### PROBLEM STATEMENT
Repeat the entries in full. Each line must match exactly.

### SUPPLIED MATERIAL
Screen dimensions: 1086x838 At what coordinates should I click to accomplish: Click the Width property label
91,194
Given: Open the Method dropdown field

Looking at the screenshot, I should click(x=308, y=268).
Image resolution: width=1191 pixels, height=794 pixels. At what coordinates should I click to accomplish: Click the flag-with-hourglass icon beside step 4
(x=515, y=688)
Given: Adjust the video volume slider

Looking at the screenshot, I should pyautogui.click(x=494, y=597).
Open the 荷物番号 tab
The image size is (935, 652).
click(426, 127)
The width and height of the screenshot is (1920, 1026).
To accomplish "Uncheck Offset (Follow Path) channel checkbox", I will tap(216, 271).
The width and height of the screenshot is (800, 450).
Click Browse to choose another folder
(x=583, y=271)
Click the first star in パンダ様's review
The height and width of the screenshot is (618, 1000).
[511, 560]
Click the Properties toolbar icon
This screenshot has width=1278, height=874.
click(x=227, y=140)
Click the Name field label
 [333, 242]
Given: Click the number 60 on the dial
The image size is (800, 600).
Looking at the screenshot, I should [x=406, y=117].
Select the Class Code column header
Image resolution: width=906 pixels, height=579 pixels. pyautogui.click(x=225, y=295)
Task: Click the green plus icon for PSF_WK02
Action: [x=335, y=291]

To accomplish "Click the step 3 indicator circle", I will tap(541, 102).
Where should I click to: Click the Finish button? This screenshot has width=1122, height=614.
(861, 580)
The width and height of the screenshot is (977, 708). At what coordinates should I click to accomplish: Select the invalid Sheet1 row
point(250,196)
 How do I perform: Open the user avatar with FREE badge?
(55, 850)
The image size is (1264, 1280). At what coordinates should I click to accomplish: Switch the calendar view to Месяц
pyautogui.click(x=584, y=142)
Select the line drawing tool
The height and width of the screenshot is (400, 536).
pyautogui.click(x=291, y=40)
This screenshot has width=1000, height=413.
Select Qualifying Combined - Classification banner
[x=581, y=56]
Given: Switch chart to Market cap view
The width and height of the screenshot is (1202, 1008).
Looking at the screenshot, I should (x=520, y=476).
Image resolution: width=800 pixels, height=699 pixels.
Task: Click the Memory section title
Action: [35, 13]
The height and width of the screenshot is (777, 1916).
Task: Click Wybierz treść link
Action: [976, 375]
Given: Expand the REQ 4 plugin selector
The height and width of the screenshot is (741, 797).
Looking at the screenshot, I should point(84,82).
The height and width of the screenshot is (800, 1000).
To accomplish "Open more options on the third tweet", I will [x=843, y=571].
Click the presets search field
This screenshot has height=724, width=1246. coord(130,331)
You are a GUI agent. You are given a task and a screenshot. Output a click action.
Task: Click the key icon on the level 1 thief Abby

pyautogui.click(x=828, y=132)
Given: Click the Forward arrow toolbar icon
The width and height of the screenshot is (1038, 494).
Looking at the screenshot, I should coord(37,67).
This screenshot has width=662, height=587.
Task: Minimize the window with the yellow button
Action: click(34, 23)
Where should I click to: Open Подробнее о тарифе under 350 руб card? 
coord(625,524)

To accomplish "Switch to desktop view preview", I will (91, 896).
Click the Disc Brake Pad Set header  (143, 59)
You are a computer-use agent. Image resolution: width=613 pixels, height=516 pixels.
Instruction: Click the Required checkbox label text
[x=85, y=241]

### SOLUTION
Screen dimensions: 1086x838 At what coordinates should I click to accomplish: Click the Width property label
91,194
Given: Open the Method dropdown field

Looking at the screenshot, I should click(x=308, y=268).
Image resolution: width=1191 pixels, height=794 pixels. At what coordinates should I click to accomplish: Click the flag-with-hourglass icon beside step 4
(x=515, y=688)
Given: Adjust the video volume slider

Looking at the screenshot, I should pyautogui.click(x=494, y=597).
Open the 荷物番号 tab
The image size is (935, 652).
click(426, 127)
The width and height of the screenshot is (1920, 1026).
To accomplish "Uncheck Offset (Follow Path) channel checkbox", I will tap(216, 271).
The width and height of the screenshot is (800, 450).
Click Browse to choose another folder
(x=583, y=271)
Click the first star in パンダ様's review
The height and width of the screenshot is (618, 1000).
[511, 560]
Click the Properties toolbar icon
This screenshot has width=1278, height=874.
click(x=227, y=140)
Click the Name field label
 [333, 242]
Given: Click the number 60 on the dial
The image size is (800, 600).
Looking at the screenshot, I should [x=406, y=117].
Select the Class Code column header
Image resolution: width=906 pixels, height=579 pixels. pyautogui.click(x=225, y=295)
Task: Click the green plus icon for PSF_WK02
Action: [x=335, y=291]

To accomplish "Click the step 3 indicator circle", I will tap(541, 102).
Where should I click to: Click the Finish button? This screenshot has width=1122, height=614.
(861, 580)
The width and height of the screenshot is (977, 708). At what coordinates should I click to accomplish: Select the invalid Sheet1 row
point(250,196)
 How do I perform: Open the user avatar with FREE badge?
(55, 850)
The image size is (1264, 1280). At what coordinates should I click to accomplish: Switch the calendar view to Месяц
pyautogui.click(x=584, y=142)
Select the line drawing tool
The height and width of the screenshot is (400, 536).
pyautogui.click(x=291, y=40)
This screenshot has width=1000, height=413.
Select Qualifying Combined - Classification banner
[x=581, y=56]
Given: Switch chart to Market cap view
The width and height of the screenshot is (1202, 1008).
Looking at the screenshot, I should (x=520, y=476).
Image resolution: width=800 pixels, height=699 pixels.
Task: Click the Memory section title
Action: [35, 13]
The height and width of the screenshot is (777, 1916).
Task: Click Wybierz treść link
Action: [976, 375]
Given: Expand the REQ 4 plugin selector
The height and width of the screenshot is (741, 797).
Looking at the screenshot, I should point(84,82).
The height and width of the screenshot is (800, 1000).
To accomplish "Open more options on the third tweet", I will [x=843, y=571].
Click the presets search field
This screenshot has height=724, width=1246. coord(130,331)
You are a GUI agent. You are given a task and a screenshot. Output a click action.
Task: Click the key icon on the level 1 thief Abby

pyautogui.click(x=828, y=132)
Given: Click the Forward arrow toolbar icon
The width and height of the screenshot is (1038, 494).
Looking at the screenshot, I should coord(37,67).
This screenshot has width=662, height=587.
Task: Minimize the window with the yellow button
Action: click(34, 23)
Where should I click to: Open Подробнее о тарифе under 350 руб card? 
coord(625,524)

To accomplish "Switch to desktop view preview", I will (91, 896).
Click the Disc Brake Pad Set header  (143, 59)
You are a computer-use agent. Image resolution: width=613 pixels, height=516 pixels.
Instruction: Click the Required checkbox label text
[x=85, y=241]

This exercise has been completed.